Insulin receptor-mediated signaling via phospholipase C-γ regulates growth and differentiation in Drosophila.

Coordination between growth and patterning/differentiation is critical if appropriate final organ structure and size is to be achieved. Understanding how these two processes are regulated is therefore a fundamental and as yet incompletely answered question. Here we show through genetic analysis that the phospholipase C-γ (PLC-γ) encoded by small wing (sl) acts as such a link between growth and patterning/differentiation by modulating some MAPK outputs once activated by the insulin pathway; particularly, sl promotes growth and suppresses ectopic differentiation in the developing eye and wing, allowing cells to attain a normal size and differentiate properly. sl mutants have previously been shown to have a combination of both growth and patterning/differentiation phenotypes: small wings, ectopic wing veins, and extra R7 photoreceptor cells. We show here that PLC-γ activated by the insulin pathway participates broadly and positively during cell growth modulating EGF pathway activity, whereas in cell differentiation PLC-γ activated by the insulin receptor negatively regulates the EGF pathway. These roles require different SH2 domains of PLC-γ, and act via classic PLC-γ signaling and EGF ligand processing. By means of PLC-γ, the insulin receptor therefore modulates differentiation as well as growth. Overall, our results provide evidence that PLC-γ acts during development at a time when growth ends and differentiation begins, and is important for proper coordination of these two processes.

Drosophila insulin pathway mutants affect visual physiology and brain function besides growth, lipid, and carbohydrate metabolism.

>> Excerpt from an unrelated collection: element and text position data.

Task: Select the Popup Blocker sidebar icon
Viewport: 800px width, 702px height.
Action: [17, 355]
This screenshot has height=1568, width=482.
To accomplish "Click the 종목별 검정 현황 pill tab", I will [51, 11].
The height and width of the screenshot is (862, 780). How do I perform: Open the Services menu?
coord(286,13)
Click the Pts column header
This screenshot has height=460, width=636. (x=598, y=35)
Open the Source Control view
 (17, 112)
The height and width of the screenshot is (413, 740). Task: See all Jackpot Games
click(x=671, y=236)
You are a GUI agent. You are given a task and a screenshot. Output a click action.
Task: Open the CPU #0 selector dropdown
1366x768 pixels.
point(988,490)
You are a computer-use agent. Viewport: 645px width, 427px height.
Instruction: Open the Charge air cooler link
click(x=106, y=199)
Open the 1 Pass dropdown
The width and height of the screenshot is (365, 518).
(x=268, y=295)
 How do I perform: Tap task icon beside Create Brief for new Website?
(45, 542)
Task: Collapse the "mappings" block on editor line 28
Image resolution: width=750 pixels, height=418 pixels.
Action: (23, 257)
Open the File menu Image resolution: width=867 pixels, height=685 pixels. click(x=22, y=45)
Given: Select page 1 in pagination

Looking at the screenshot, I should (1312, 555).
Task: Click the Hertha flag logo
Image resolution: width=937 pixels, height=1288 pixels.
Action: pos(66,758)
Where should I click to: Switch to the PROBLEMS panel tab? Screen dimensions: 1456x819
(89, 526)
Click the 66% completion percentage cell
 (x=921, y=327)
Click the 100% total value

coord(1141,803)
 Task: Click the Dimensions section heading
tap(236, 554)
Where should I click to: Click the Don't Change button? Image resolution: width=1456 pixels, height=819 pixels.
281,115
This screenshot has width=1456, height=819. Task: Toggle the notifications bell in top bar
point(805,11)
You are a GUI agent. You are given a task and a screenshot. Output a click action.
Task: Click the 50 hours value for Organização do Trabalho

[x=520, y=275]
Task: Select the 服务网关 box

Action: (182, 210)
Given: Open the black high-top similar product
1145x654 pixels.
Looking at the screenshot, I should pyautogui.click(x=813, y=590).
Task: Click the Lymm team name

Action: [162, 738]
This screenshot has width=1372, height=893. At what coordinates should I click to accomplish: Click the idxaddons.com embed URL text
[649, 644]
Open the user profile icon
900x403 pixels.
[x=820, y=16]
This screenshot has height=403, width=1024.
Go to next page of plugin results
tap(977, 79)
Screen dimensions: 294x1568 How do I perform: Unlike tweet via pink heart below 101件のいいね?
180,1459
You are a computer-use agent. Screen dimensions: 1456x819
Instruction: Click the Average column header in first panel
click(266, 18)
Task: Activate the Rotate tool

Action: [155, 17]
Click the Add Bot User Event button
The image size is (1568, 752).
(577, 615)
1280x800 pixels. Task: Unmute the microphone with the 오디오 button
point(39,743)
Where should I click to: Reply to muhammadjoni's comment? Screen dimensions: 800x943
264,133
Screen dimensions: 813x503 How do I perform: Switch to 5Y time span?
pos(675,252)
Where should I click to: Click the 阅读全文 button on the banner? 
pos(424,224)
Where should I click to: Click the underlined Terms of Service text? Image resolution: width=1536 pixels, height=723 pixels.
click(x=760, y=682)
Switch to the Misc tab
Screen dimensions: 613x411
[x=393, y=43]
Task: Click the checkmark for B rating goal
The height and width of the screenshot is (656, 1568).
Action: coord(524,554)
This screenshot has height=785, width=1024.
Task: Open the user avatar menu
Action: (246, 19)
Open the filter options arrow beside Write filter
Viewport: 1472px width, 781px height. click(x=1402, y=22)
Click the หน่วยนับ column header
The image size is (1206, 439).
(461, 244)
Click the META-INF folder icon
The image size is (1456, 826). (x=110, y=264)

OBJECTIVE: Type 2 diabetes is the most common form of diabetes worldwide. Some of its complications, such as retinopathy and neuropathy, are long-term and protracted, with an unclear etiology. Given this problem, genetic model systems, such as in flies where type 2 diabetes can be modeled and studied, offer distinct advantages. RESEARCH DESIGN AND METHODS: We used individual flies in experiments: control and mutant individuals with partial loss-of-function insulin pathway genes. We measured wing size and tested body weight for growth phenotypes, the latter by means of a microbalance. We studied total lipid and carbohydrate content, lipids by a reaction in single fly homogenates with vanillin-phosphoric acid, and carbohydrates with an anthrone-sulfuric acid reaction. Cholinesterase activity was measured using the Ellman method in head homogenates from pooled fly heads, and electroretinograms with glass capillary microelectrodes to assess performance of central brain activity and retinal function. RESULTS: Flies with partial loss-of-function of insulin pathway genes have significantly reduced body weight, higher total lipid content, and sometimes elevated carbohydrate levels. Brain function is impaired, as is retinal function, but no clear correlation can be drawn from nervous system function and metabolic state. CONCLUSIONS: These studies show that flies can be models of type 2 diabetes. They weigh less but have significant lipid gains (obese); some also have carbohydrate gains and compromised brain and retinal functions. This is significant because flies have an open circulatory system without microvasculature and can be studied without the complications of vascular defects.